◆ THE TASK ◆
Your output should consist of the lines from the first line of the records below through the one with "Find all Barrelmen in US and Canada (71, 655)", exactly, minus the pictures.

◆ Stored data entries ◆
>>

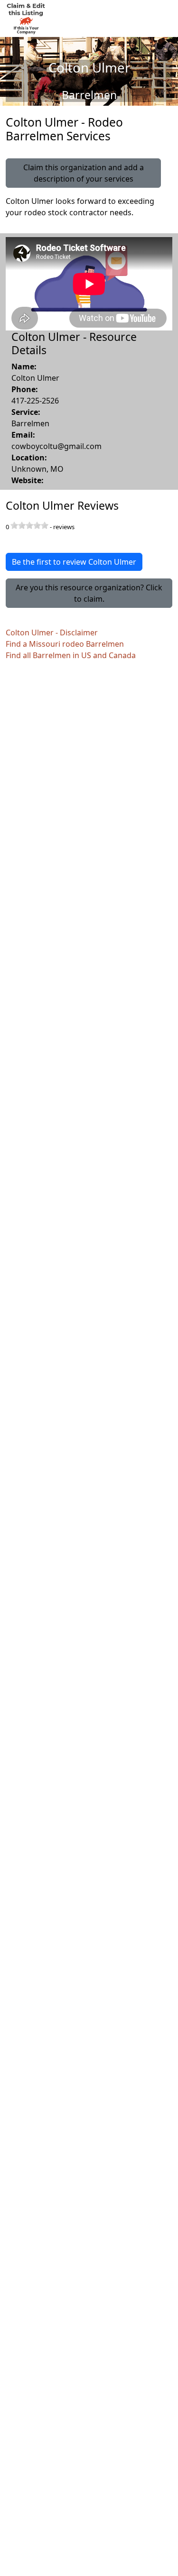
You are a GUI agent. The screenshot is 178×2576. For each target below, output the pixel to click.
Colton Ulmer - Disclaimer (52, 632)
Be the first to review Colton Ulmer (74, 562)
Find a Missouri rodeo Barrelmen (65, 644)
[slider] (29, 525)
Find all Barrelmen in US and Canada (71, 655)
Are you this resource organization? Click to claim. (89, 593)
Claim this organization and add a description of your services (83, 173)
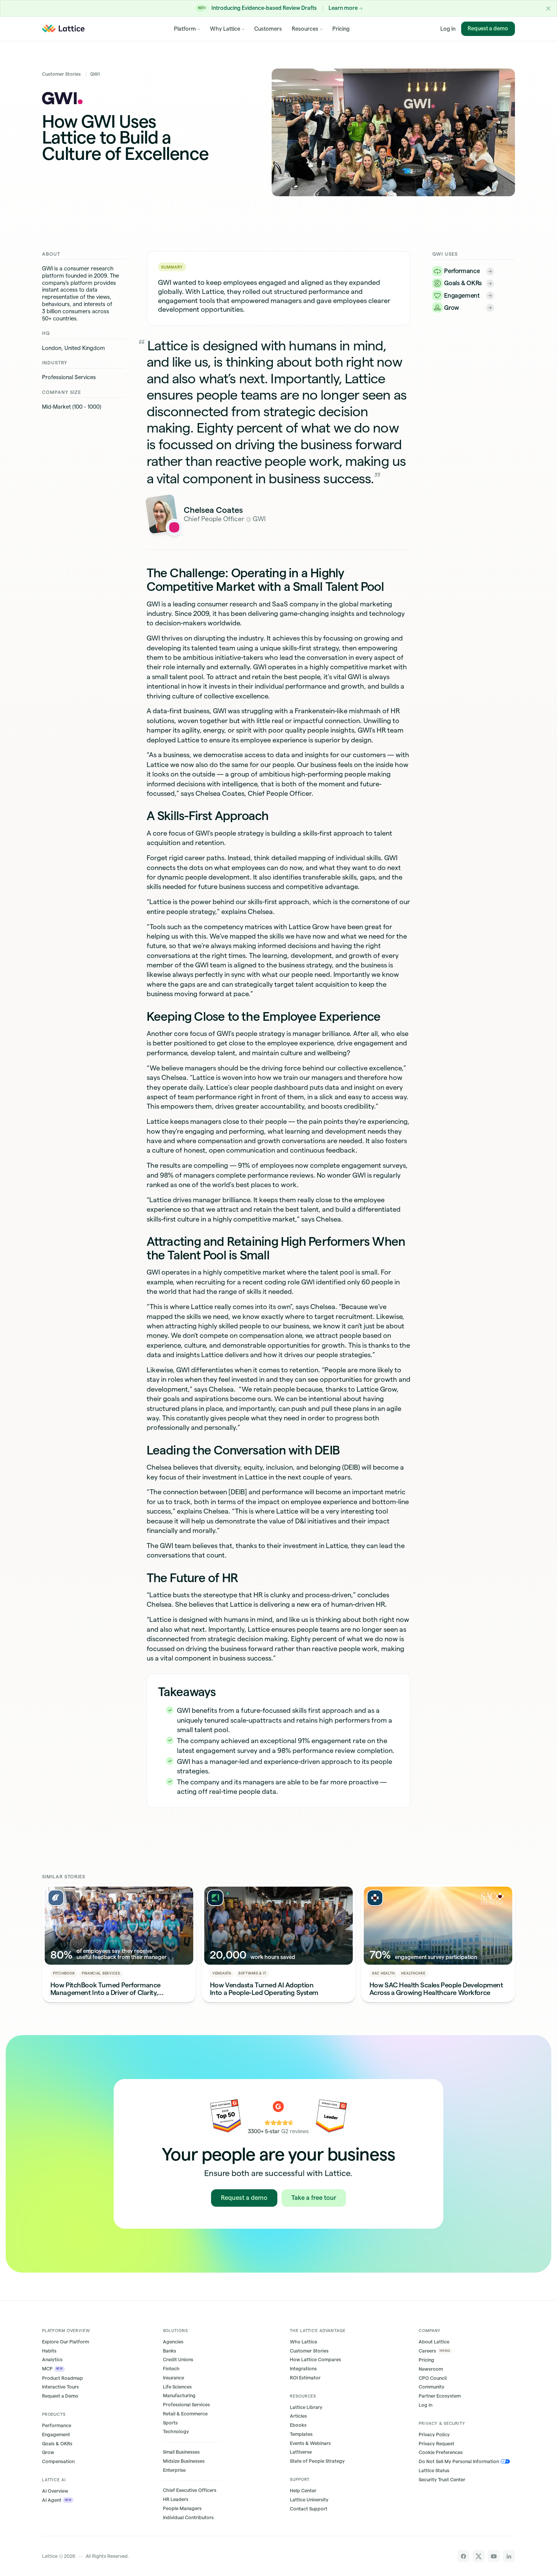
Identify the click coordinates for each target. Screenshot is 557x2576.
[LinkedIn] (509, 2556)
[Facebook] (463, 2556)
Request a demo (488, 28)
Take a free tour (313, 2197)
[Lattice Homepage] (63, 28)
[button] (548, 8)
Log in (447, 28)
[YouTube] (494, 2556)
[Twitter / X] (479, 2556)
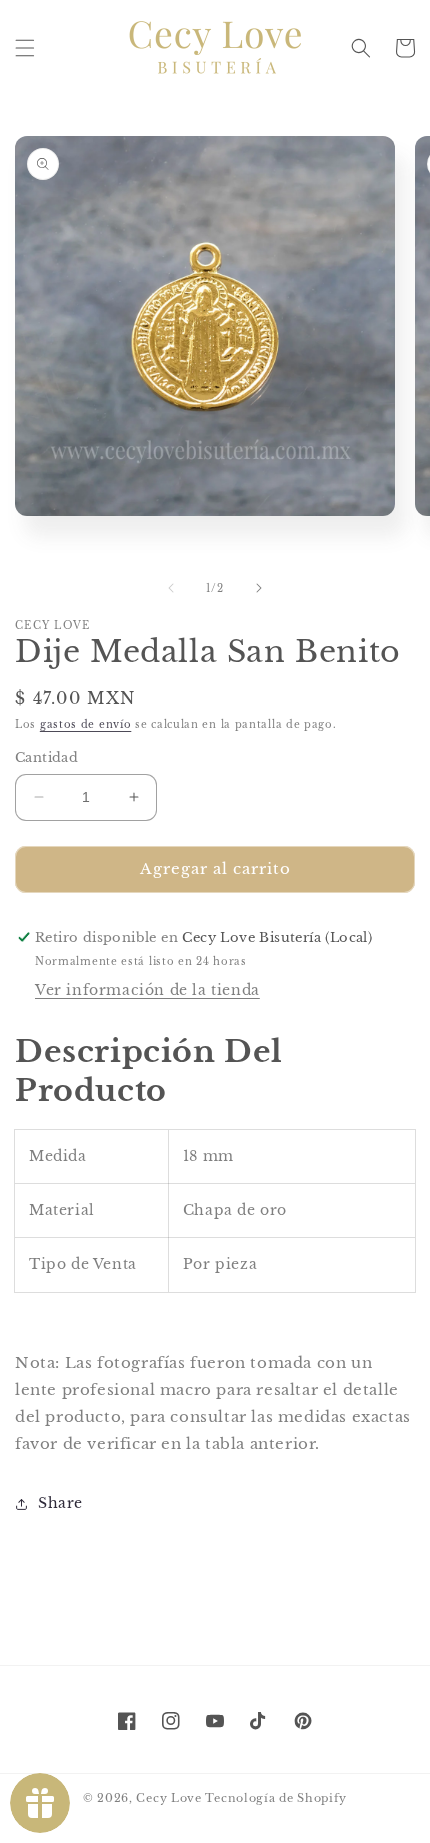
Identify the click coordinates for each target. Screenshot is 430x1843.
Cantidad (46, 757)
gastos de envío (86, 724)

<<

◆ TASK RESPONSE ◆
You are a GUI agent. The screenshot is 178×2576. For each target below, output the pixel to click.
Colton Ulmer - Disclaimer (52, 632)
Be the first to review Colton Ulmer (74, 562)
Find a Missouri rodeo Barrelmen (65, 644)
[slider] (29, 525)
Find all Barrelmen in US and Canada (71, 655)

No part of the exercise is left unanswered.